A cena é quase teatral: palanque armado, luzes piscando, discursos embalados pelo refrão da banda. Enquanto isso, muitos dos que aplaudem já estão em atividade no hospital, mas sem nomeação oficial. É como se a música fosse um hino ao paradoxo: “trabalha, mas não existe; serve, mas não é reconhecido”. O doce pecado, nesse caso, não é melodia, é metáfora — arrependimento disfarçado de festa ou sarcasmo travestido de confraternização.
A gestão, perdida desde o primeiro compasso, parece acreditar que som alto substitui transparência. O hospital precisa de estrutura, mas recebe palco. O servidor precisa de nomeação, mas ganha show. O contribuinte precisa de serviço, mas paga cachê.
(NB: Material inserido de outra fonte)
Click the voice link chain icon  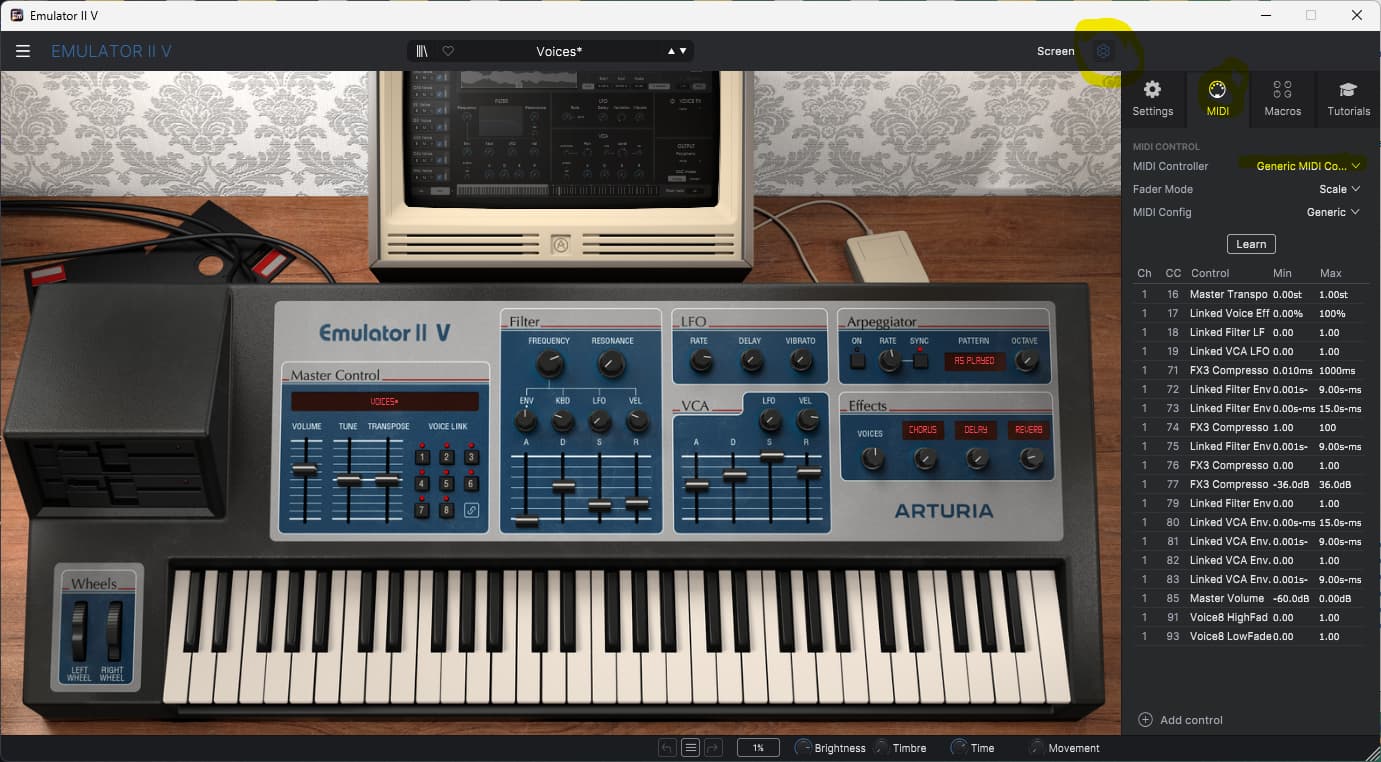(471, 510)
É o pecado administrativo transformado em espetáculo cultural, com direito a aplausos e selfies.
E o mais curioso é que a festa, vendida como confraternização, soa como ironia cruel: confraternizar com quem já saiu, enquanto quem ficou continua invisível. É como se a prefeitura dissesse: “não temos como reconhecer oficialmente o seu trabalho, mas oferecemos música para anestesiar a indignação”. O doce pecado, portanto, é a tentativa de dourar a pílula amarga da desorganização.
No fim, Macau não ganhou apenas um show. Ganhou uma sátira viva: a banda tocando “Doce Pecado” enquanto a gestão desafina no básico. O povo, que não é bobo, percebe que festa sem propósito é só cortina de fumaça. E que governar não é compor refrão chiclete, mas acertar o ritmo da responsabilidade.
Se é arrependimento ou sarcasmo, só a plateia pode dizer. Mas uma coisa é certa: em Macau, o doce pecado não está no palco — está na política que transforma trabalho gratuito em espetáculo pago.